Stored records:

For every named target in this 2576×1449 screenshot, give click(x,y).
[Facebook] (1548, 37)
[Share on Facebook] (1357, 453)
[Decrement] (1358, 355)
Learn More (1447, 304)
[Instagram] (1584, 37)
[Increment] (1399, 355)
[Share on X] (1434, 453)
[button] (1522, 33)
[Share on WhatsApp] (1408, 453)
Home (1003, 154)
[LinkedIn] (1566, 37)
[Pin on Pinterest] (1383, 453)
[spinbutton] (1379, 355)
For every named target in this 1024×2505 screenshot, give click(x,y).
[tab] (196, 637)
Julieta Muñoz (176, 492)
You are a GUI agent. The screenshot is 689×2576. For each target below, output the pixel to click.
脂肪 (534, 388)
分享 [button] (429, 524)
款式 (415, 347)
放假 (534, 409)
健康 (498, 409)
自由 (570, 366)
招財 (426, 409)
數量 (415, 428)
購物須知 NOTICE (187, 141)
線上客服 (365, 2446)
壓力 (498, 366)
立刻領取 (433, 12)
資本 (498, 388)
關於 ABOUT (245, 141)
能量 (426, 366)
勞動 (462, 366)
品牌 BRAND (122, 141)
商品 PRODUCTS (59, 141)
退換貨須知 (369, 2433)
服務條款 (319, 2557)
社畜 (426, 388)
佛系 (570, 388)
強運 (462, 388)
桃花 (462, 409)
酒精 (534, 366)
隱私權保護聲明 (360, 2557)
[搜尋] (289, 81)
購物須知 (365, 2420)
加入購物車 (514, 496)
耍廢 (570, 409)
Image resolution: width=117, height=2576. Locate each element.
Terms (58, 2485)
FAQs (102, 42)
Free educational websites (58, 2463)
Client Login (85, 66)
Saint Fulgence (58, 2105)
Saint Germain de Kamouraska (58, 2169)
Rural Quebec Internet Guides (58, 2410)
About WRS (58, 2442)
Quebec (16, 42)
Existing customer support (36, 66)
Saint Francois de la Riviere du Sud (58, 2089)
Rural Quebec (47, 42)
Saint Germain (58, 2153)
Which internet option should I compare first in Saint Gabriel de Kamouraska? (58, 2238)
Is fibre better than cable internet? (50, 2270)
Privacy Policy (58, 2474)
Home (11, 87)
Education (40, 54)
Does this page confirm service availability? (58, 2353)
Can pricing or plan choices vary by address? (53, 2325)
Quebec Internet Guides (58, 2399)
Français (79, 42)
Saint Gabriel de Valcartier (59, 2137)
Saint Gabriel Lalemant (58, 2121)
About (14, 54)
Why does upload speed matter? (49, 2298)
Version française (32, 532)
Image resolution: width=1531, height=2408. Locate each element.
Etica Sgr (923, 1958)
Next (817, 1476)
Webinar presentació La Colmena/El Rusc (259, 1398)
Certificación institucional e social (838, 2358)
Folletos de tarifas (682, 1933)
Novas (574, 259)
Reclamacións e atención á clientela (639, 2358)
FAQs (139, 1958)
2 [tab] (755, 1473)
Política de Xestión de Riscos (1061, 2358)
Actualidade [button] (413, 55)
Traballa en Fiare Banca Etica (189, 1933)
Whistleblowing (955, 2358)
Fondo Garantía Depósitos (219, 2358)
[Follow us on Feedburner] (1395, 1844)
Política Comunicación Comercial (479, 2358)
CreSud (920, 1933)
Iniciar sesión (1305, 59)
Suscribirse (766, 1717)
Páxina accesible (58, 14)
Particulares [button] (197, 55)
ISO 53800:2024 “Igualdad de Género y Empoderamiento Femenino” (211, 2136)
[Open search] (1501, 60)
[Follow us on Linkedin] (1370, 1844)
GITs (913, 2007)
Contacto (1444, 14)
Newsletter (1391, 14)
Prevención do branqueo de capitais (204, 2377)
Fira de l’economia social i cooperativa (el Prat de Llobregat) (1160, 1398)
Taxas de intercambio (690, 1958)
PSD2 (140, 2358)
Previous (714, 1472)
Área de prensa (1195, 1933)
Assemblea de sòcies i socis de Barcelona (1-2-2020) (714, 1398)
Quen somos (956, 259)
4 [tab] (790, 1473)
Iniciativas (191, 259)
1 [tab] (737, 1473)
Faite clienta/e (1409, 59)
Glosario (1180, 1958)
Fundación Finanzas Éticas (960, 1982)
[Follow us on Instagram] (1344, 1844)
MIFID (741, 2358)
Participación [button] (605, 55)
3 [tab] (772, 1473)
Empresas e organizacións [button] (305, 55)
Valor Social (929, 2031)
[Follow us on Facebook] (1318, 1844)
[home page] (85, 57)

▶ **WHAT NEEDS TO BE DONE**
From the first line through the last, give the data above again exactly.

▶ **SOLUTION FOR THIS PROBLEM**
For every named target in this 2576×1449 screenshot, give click(x,y).
[Facebook] (1548, 37)
[Share on Facebook] (1357, 453)
[Decrement] (1358, 355)
Learn More (1447, 304)
[Instagram] (1584, 37)
[Increment] (1399, 355)
[Share on X] (1434, 453)
[button] (1522, 33)
[Share on WhatsApp] (1408, 453)
Home (1003, 154)
[LinkedIn] (1566, 37)
[Pin on Pinterest] (1383, 453)
[spinbutton] (1379, 355)
For every named target in this 1024×2505 screenshot, give click(x,y).
[tab] (196, 637)
Julieta Muñoz (176, 492)
You are a GUI agent. The screenshot is 689×2576. For each target below, output the pixel to click.
脂肪 (534, 388)
分享 [button] (429, 524)
款式 (415, 347)
放假 (534, 409)
健康 (498, 409)
自由 (570, 366)
招財 (426, 409)
數量 (415, 428)
購物須知 NOTICE (187, 141)
線上客服 (365, 2446)
壓力 (498, 366)
立刻領取 (433, 12)
資本 (498, 388)
關於 ABOUT (245, 141)
能量 (426, 366)
勞動 (462, 366)
品牌 BRAND (122, 141)
商品 PRODUCTS (59, 141)
退換貨須知 (369, 2433)
服務條款 (319, 2557)
社畜 (426, 388)
佛系 (570, 388)
強運 (462, 388)
桃花 (462, 409)
酒精 (534, 366)
隱私權保護聲明 (360, 2557)
[搜尋] (289, 81)
購物須知 (365, 2420)
加入購物車 (514, 496)
耍廢 (570, 409)
Image resolution: width=117, height=2576. Locate each element.
Terms (58, 2485)
FAQs (102, 42)
Free educational websites (58, 2463)
Client Login (85, 66)
Saint Fulgence (58, 2105)
Saint Germain de Kamouraska (58, 2169)
Rural Quebec Internet Guides (58, 2410)
About WRS (58, 2442)
Quebec (16, 42)
Existing customer support (36, 66)
Saint Francois de la Riviere du Sud (58, 2089)
Rural Quebec (47, 42)
Saint Germain (58, 2153)
Which internet option should I compare first in Saint Gabriel de Kamouraska? (58, 2238)
Is fibre better than cable internet? (50, 2270)
Privacy Policy (58, 2474)
Home (11, 87)
Education (40, 54)
Does this page confirm service availability? (58, 2353)
Can pricing or plan choices vary by address? (53, 2325)
Quebec Internet Guides (58, 2399)
Français (79, 42)
Saint Gabriel de Valcartier (59, 2137)
Saint Gabriel Lalemant (58, 2121)
About (14, 54)
Why does upload speed matter? (49, 2298)
Version française (32, 532)
Image resolution: width=1531, height=2408. Locate each element.
Etica Sgr (923, 1958)
Next (817, 1476)
Webinar presentació La Colmena/El Rusc (259, 1398)
Certificación institucional e social (838, 2358)
Folletos de tarifas (682, 1933)
Novas (574, 259)
Reclamacións e atención á clientela (639, 2358)
FAQs (139, 1958)
2 [tab] (755, 1473)
Política de Xestión de Riscos (1061, 2358)
Actualidade [button] (413, 55)
Traballa en Fiare Banca Etica (189, 1933)
Whistleblowing (955, 2358)
Fondo Garantía Depósitos (219, 2358)
[Follow us on Feedburner] (1395, 1844)
Política Comunicación Comercial (479, 2358)
CreSud (920, 1933)
Iniciar sesión (1305, 59)
Suscribirse (766, 1717)
Páxina accesible (58, 14)
Particulares [button] (197, 55)
ISO 53800:2024 “Igualdad de Género y Empoderamiento Femenino” (211, 2136)
[Open search] (1501, 60)
[Follow us on Linkedin] (1370, 1844)
GITs (913, 2007)
Contacto (1444, 14)
Newsletter (1391, 14)
Prevención do branqueo de capitais (204, 2377)
Fira de l’economia social i cooperativa (el Prat de Llobregat) (1160, 1398)
Taxas de intercambio (690, 1958)
PSD2 (140, 2358)
Previous (714, 1472)
Área de prensa (1195, 1933)
Assemblea de sòcies i socis de Barcelona (1-2-2020) (714, 1398)
Quen somos (956, 259)
4 [tab] (790, 1473)
Iniciativas (191, 259)
1 [tab] (737, 1473)
Faite clienta/e (1409, 59)
Glosario (1180, 1958)
Fundación Finanzas Éticas (960, 1982)
[Follow us on Instagram] (1344, 1844)
MIFID (741, 2358)
Participación [button] (605, 55)
3 [tab] (772, 1473)
Empresas e organizacións [button] (305, 55)
Valor Social (929, 2031)
[Follow us on Facebook] (1318, 1844)
[home page] (85, 57)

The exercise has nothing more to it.